IMPORTANT: Analysis results after the last merge #81 by Joshy on 2017-01-11

DavidHaslam commented 7 years ago

After Joshy's merge #81 today, I did another pass on the USFM files using my various TextPipe filters.

Here are my analysis results.

Character frequency of concatenated USFM files: merged.usfm.character.frequency.txt

USFM Tag Statistics: merged.usfm.tags.count.txt

Gurmukhi words count: merged.words.count.txt

NB. Hyphenated words were split for this count.

Gurmukhi glyphs count: merged.glyphs.count.txt

As above but analysed in Excel: Gurmukhi glyphs count.xlsx NB. The worksheet is protected but without a password. Autofilter is still permitted.

With Valid?=FALSE, there are 87 types of invalid glyph, in a sum total of 323 locations.

Those figures do not include instances of repeated vowel letters, as opposed to repeated diacritics.

btw. The total number of glyphs in the text is 1726418. Hence 323 locations is equivalent to 187 parts per million.

DavidHaslam commented 7 years ago

Extracted from the Excel worksheet, filtered on Valid?=FALSE.

- **Information supplied**:

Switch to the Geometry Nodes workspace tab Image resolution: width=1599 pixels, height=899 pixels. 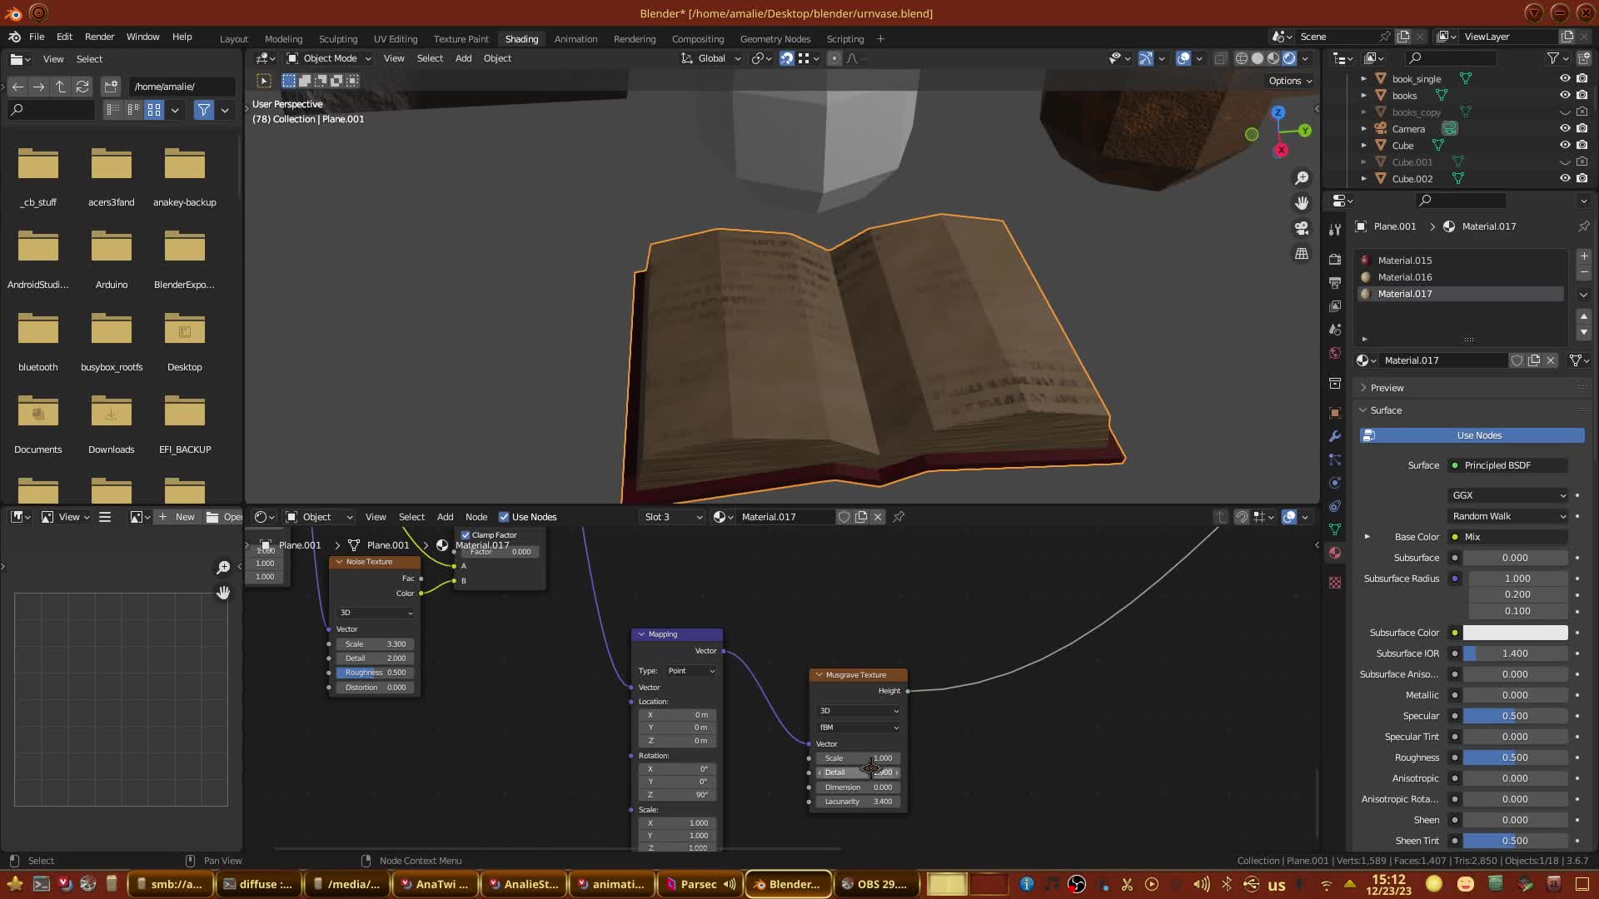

- **Task instructions**:
[1] Do these statements agree with the USFM analysis thread? Answer yes or no for each, quoting the words of the thread that decide it.
(a) Hyphenated words were kept whole for the Gurmukhi word count.
(b) The Excel worksheet is protected with a password.
(c) With Valid?=FALSE, the worksheet shows 87 types of invalid glyph.
[2] According to the USFM analysis thread, what is the total number of glyphs in the text?
[3] Write the next part of the USFM analysis thread, starting after its last line.

- **Response list**:
[1]
(a) No: "Hyphenated words were split for this count."
(b) No: "The worksheet is protected but without a password."
(c) Yes: "With Valid?=FALSE, there are 87 types of invalid glyph, in a sum total of 323 locations."

[2] 1726418.

[3]
merged.glyphs.invalid.count.txt

I just did a search count in this file using regexp [\x{0A3E}-\x{0A4C}]{2,} and found only 22 matches.

This means we need a much more complex regexp search pattern to find all 87 types.

Further analysis required on my part.

DavidHaslam commented 7 years ago

The following complicated regexp has exactly 323 matches in the concatenated USFM file.

(\x{0A02}\x{0A02}|\x{0A05}\x{0A3E}|\x{0A05}\x{0A48}|\x{0A05}\x{0A4C}|\x{0A41}\x{0A41}|\x{0A41}\x{0A42}|\x{0A42}\x{0A42}|\x{0A47}\x{0A47}|\x{0A47}\x{0A48}|\x{0A4B}\x{0A4B}|\x{0A4C}\x{0A4C}|\x{0A70}\x{0A70}|\x{0A71}\x{0A02}|\x{0A71}\x{0A71})

It can be shortened to:

(\x{0A02}{2,}|\x{0A05}\x{0A3E}|\x{0A05}\x{0A48}|\x{0A05}\x{0A4C}|\x{0A41}{2,}|\x{0A41}\x{0A42}|\x{0A42}{2,}|\x{0A47}{2,}|\x{0A47}\x{0A48}|\x{0A4B}{2,}|\x{0A4C}{2,}|\x{0A70}{2,}|\x{0A71}\x{0A02}|\x{0A71}{2,})

Or the even shorter:

(\x{0A02}{2,}|\x{0A05}(\x{0A3E}|\x{0A48}|\x{0A4C})|\x{0A41}(\x{0A41}|\x{0A42})|\x{0A42}{2,}|\x{0A47}(\x{0A47}|\x{0A48})|\x{0A4B}{2,}|\x{0A4C}{2,}|\x{0A70}{2,}|\x{0A71}(\x{0A02}|\x{0A71}))

DavidHaslam commented 7 years ago

Now here's a more creative application of the regexp search.

From the SWORD module, I had already exported the text using the diatheke utility such that each verse has its full scripture reference at the start of the line.

This is Verse Per Line (VPL) format with full book names rather than abbreviations.

Searching this file with Notepad++ gives the 323 invalid glyph verse locations:

Search results for complex regexp to locate 323 invalid glyphs.txt

Ignore the line numbers. It's the references that are the key.

Armed with this information, the brothers should now be in a much better position to make the corrections.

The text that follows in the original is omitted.